======== Record set ========

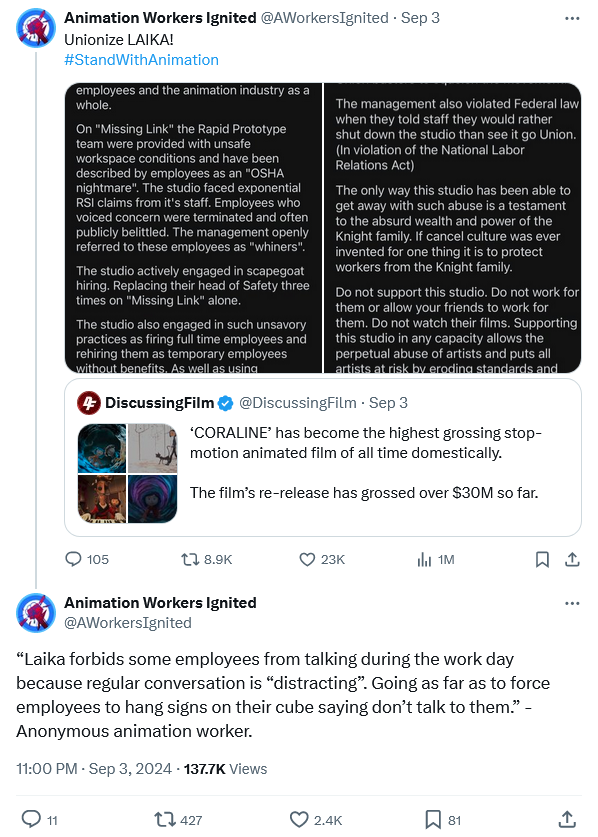The width and height of the screenshot is (598, 837).
Task: Open the reply tweet's three-dot more menu
Action: (572, 603)
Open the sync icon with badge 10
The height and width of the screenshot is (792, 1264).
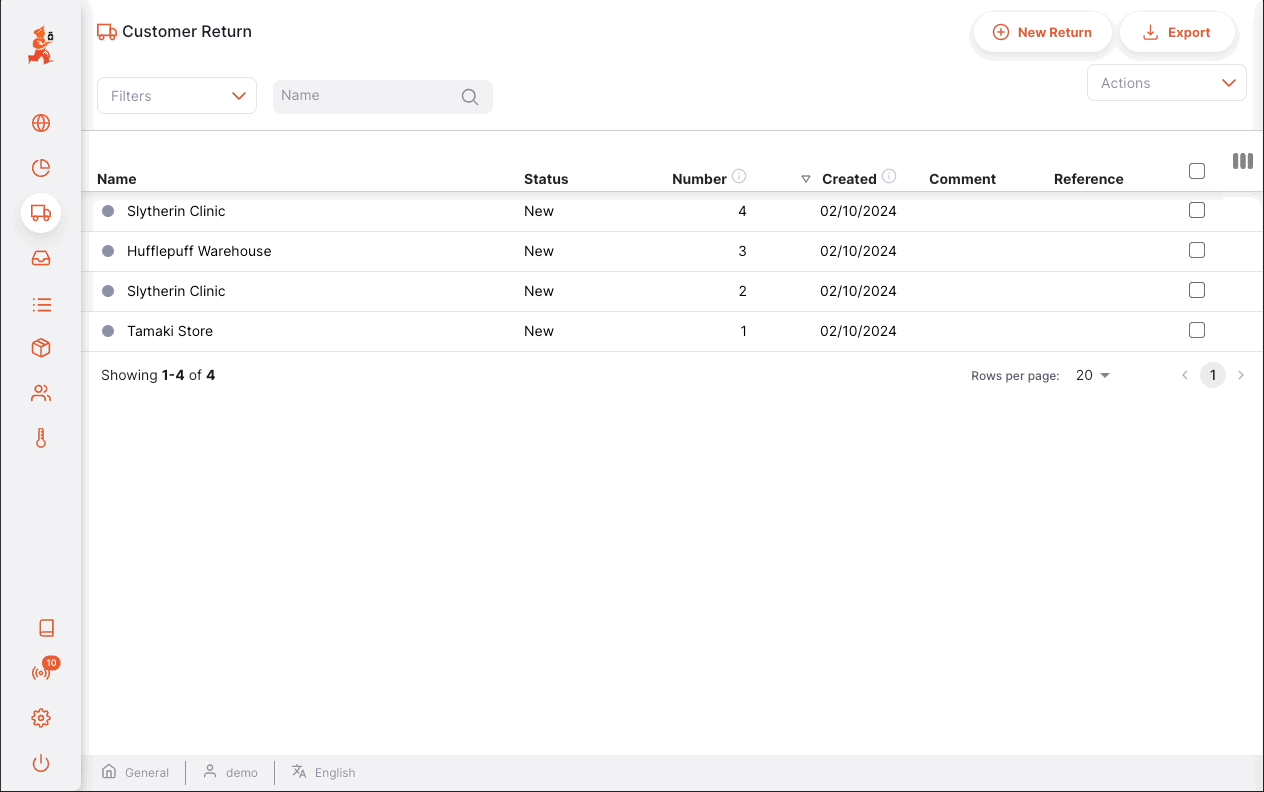[x=41, y=672]
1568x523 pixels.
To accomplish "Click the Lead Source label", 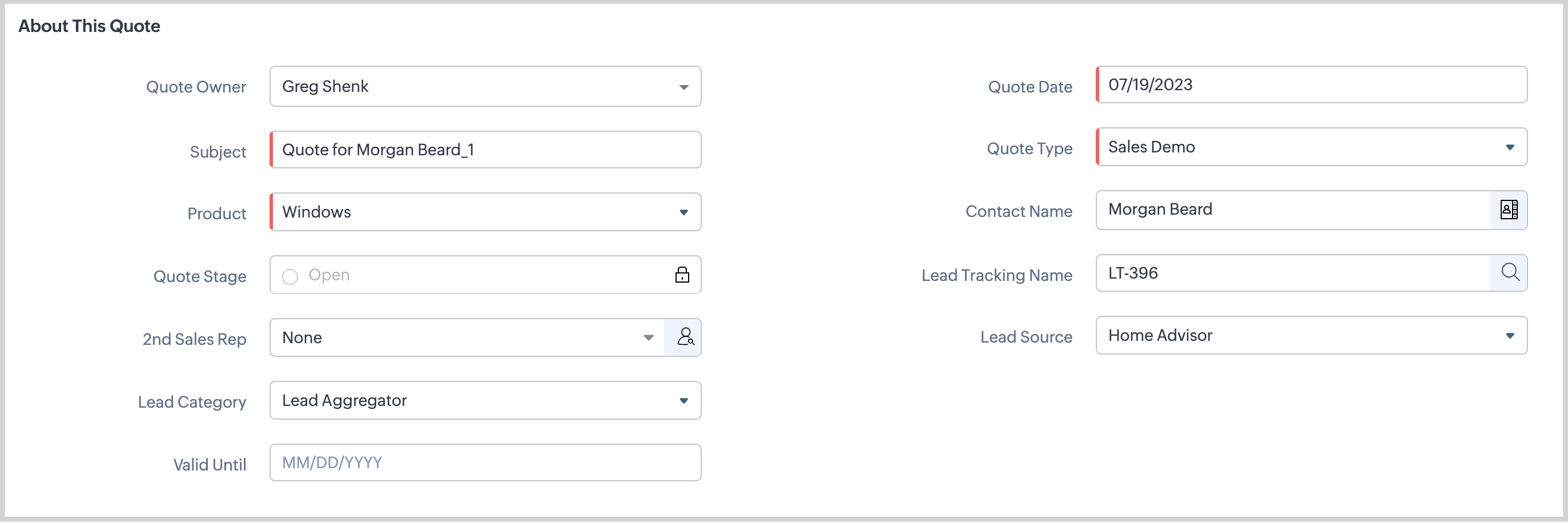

========

## Task instructions:
Please turn the listing above into a numbered list with one line per entry, skipping any blank lines and leaving out the pictures.

## Expected answer:
1. The width and height of the screenshot is (598, 837).
2. Task: Open the reply tweet's three-dot more menu
3. Action: (572, 603)
4. Open the sync icon with badge 10
5. The height and width of the screenshot is (792, 1264).
6. [x=41, y=672]
7. 1568x523 pixels.
8. To accomplish "Click the Lead Source label", 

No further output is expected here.